--- TESTO ESTRATTO ---
Il Leoncavallo, lo storico centro sociale milanese, luogo di aggregazione, di mostre, di migliaia e migliaia di iniziative culturali, di coesione e di condivisione sociale, è stato sgomberato dopo 31 anni di occupazione pacifica. Ma il Leoncavallo non è stato solo un luogo di aggregazione e di una quantità enorme, difficilmente riepilogabili in poche righe, di dibattiti e di iniziative sociali per la città (dai laboratori di teatro alle scuole di italiano per immigrati, alla Casa delle Donne, alla cucina popolare, agli asili per bambini, ai consultori), ma anche un luogo di musica e di concerti del tutto eccezionale (anche qui, la lista è impressionante: dagli Area alla PFM, dai Public Enemy ai Marlene Kuntz, dagli Afterhours ai Subsonica, da Suzanne Vega a Carmen Consoli, dai 99 Posse agli Assalti Frontali, da Franco Battiato a Nanni Svampa, solo per citarne alcuni). E ancora un luogo in cui l’espressione di artisti fuori dagli schemi, ma attivi in tutta Italia e in tutto il mondo (nomi come Blu, Ozmo, Atomo, Pao, Mr. Wany, Zed1, Tv Boy, Bros, Tawa, Zibe, Dario Arcidiacono, Anna Muzi, Giacomo Spazio, solo per citarne alcuni) hanno liberamente dipinto i muri all’interno del centro sociale, ma anche all’esterno, trasformando via Watteau in un laboratorio a cielo aperto di eccezionale valore, che farebbe invidia alle grandi città del mondo. Non a caso, nel 2006, Vittorio Sgarbi parlò del Leoncavallo e della zona limitrofa come “la Cappella Sistina della contemporaneità” (nell’articolo a seguire il testo integrale).
--- ESTRATTO DEI DATI ---
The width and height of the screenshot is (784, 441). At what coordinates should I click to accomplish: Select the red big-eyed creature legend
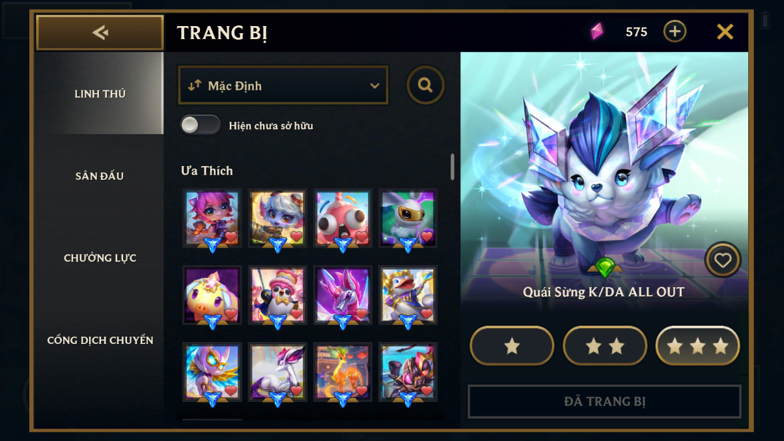point(343,218)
---
_REQUISITI DEI COMPITI_:
(a) Nel testo sul Leoncavallo, dopo quanti anni di occupazione è avvenuto lo sgombero del centro sociale?
(b) Prosegui il testo sul Leoncavallo a partire dalla sua ultima frase.

_LE RISPOSTE_:
(a) Dopo 31 anni di occupazione pacifica.

(b)
“Cominciammo con una pantera che si trasformò presto in un ibrido micione con un improbabile e coloratissimo ruggito di sfondo”, scriveva Davide “Atomo” Tinelli, storico writer e street artist milanese, che nel 2006 curò un volume per Skira assieme al sottoscritto e a Vittorio Sgarbi. “Vent’anni fa, in pieno giorno, per noi che dipingevamo solo di notte, con un occhio attento alle gocce della vernice e l’altro che scrutava la via, la mano che tracciava velocemente i contorni delle nostre emozioni e della nostra trasgressione. In pieno giorno, Swarz (Marco Bonomi), Shah (Silvia Potenza) ed io, su un muro del Leoncavallo, circondati da amici, finalmente senza la pressione del dover agire in fretta, dipingevamo il primo graffito, che marcava definitivamente il passaggio del testimone tra due culture di strada. Inconsapevolmente decretavamo la fine dei murales, per come li avevamo conosciuti sino ad allora, per inaugurare una nuova stagione. Mai più quel giorno avrei pensato quale eccezionale palestra di colori, forme, geometrie ma anche sogni e sperimentazioni sarebbero diventati i muri del Leo“.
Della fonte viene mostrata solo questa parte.